The Lorenzo de' Medici Institute (Istituto Lorenzo de' Medici, LdM) is a private institution of higher education located in Florence, Italy, with a smaller campus in Tuscania. LdM has been a study abroad provider to students from all over the world since 1973, and began primarily as an Italian language institute. More than 2500 students attend LdM campuses every year. In 2006, LdM became a branch campus of Marist University, located in Poughkeepsie, New York.

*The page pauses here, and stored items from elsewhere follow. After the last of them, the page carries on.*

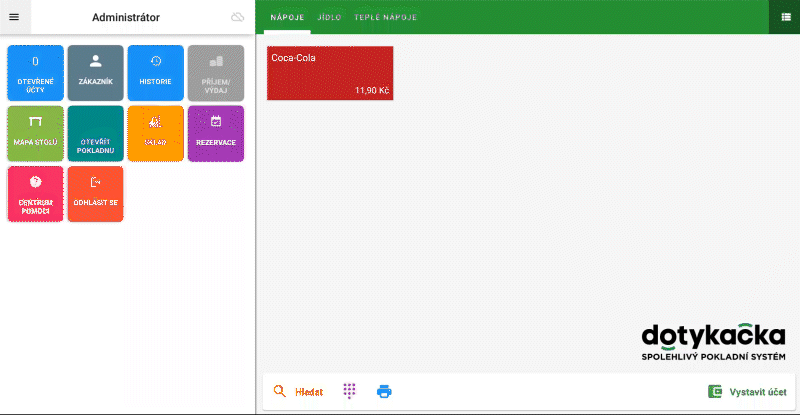Screen dimensions: 800x415
Task: Toggle the list view icon in green bar
Action: pyautogui.click(x=784, y=17)
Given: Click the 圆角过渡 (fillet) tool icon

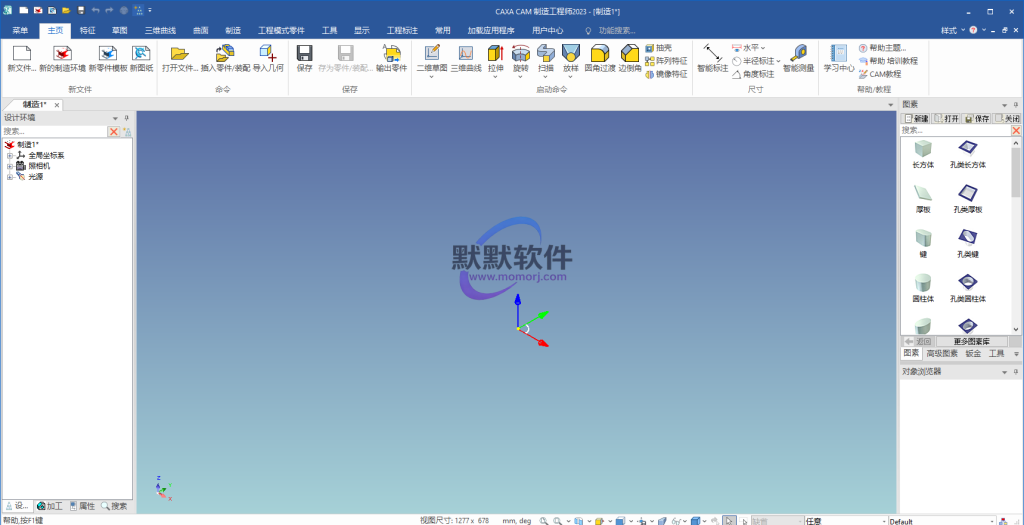Looking at the screenshot, I should click(x=599, y=54).
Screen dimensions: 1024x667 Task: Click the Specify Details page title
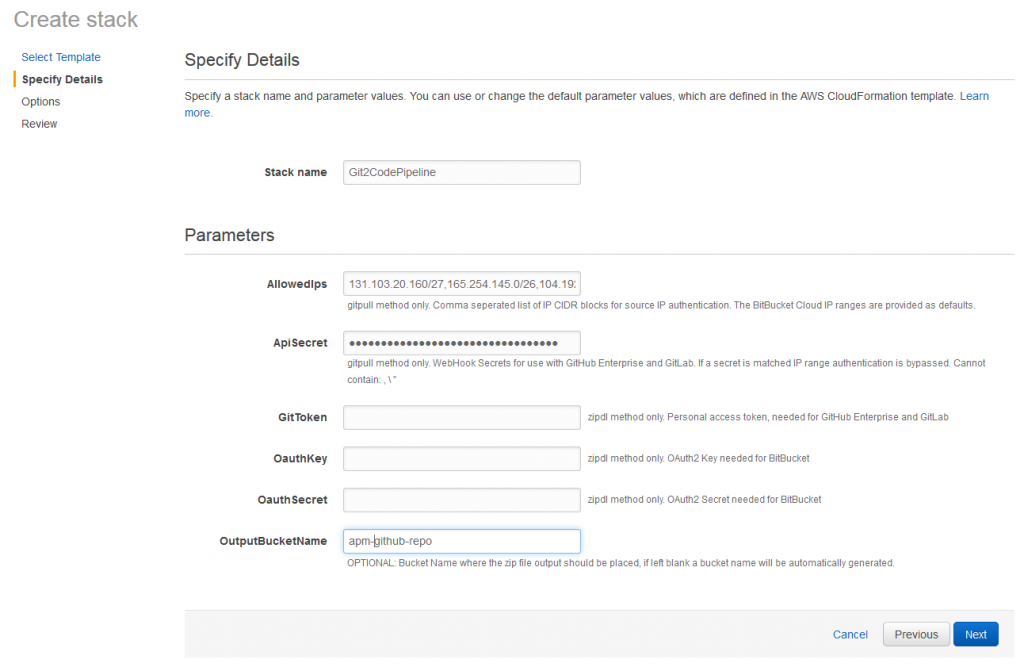pyautogui.click(x=240, y=60)
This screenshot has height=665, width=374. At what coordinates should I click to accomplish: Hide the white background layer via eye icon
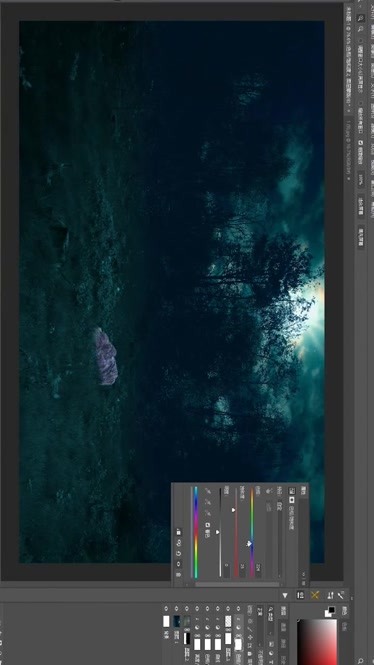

LdM specializes in the arts, such as studio art, fine arts, liberal arts, and language studies. All courses are conducted in English with courses available in Italian for students who are proficient. All coursework taken at LdM allows students to earn credit towards their US and non-US degrees.

Lorenzo de' Medici also offers a wide variety of US-accredited 4-year Bachelor's Degree options at its campus in Florence, which are granted by Marist University. The LdM campus in Tuscania does not offer 4-year bachelor's degrees, but they do offer semester, summer, and academic year study abroad sessions. The main campus in Florence offers both bachelor's degrees and study abroad sessions.

==Degrees==
Marist University, in partnership with Lorenzo de' Medici, confers the Bachelor of Arts degree with majors in Art History, Studio Arts, and English with a concentration in Theatre. There is a Bachelor of Science degree with majors in Digital Media, Conservation Studies/Restoration, and Studio Art. There is also a Bachelor of Professional Studies degree with majors in Fashion Design and Interior Design. Majors

Bachelor's Degrees
- B.A. Studio Art
- B.S. Studio Art
- B.A. Art History
- B.S. Conservation Studies
- B.S. Digital Media
- B.P.S. Fashion Design
- B.P.S. Interior Design
- B.A. Italian Language
Minors
- Art History
- Studio Art Certificate
- Certificate in Fine Arts
Master's Degree
- M.A. in Museum Studies

==Faculty==
The faculty includes 180 full- and part-time professors from several countries. Most classes are relatively small and interactive. The language of instruction used in the majority of classes is English, while there are some course offerings in Italian.

==Incorporation and accreditation==
LdM is registered and authorized in Italy by the Ministry of Education, University and Research (Ministero Ministero dell'Università e della Ricerca (MIUR). LdM and Marist University have partnered to have LdM function as a branch campus of Marist, which is accredited by America's Middle States Association of Colleges and Schools. Students needing US transcripts (whose home colleges are not already affiliated directly with LdM) can obtain transcripts through Marist.

==Study abroad==
In addition to serving full-time degree-seeking students at the Florence campus, LdM hosts study abroad students on all three of its campuses from colleges across North America including: Adelphi University, Binghamton University, Bentley University, Berry College, Bryn Mawr College, Canisius College, Clemson University, College for Creative Studies, Columbia College Chicago, Illinois State University, Iowa State University, John Jay College of Criminal Justice, Keene State College, Lesley University, Manhattanville University, Marist University, Marymount University, Molloy College, Monmouth University, Monterrey Institute of Technology, New England School of Art and Design, North Carolina State University, Pace University, Suffolk University, Skidmore College, Tarleton State University, Texas Christian University, The Art Institute of Boston at Lesley University, University of Hawaii at Manoa, University of Illinois at Chicago, University of North Carolina at Chapel Hill, Michigan State University, University of Tennessee - Knoxville, University of North Carolina at Charlotte, University of the Pacific, University of Wisconsin–Oshkosh, and formerly Wells College. LdM also hosts students from colleges and universities across the world including, but not limited to: Catholic University of Daegu, Sookmyung University, Toyo Eiwa University, and Universidad Mayor.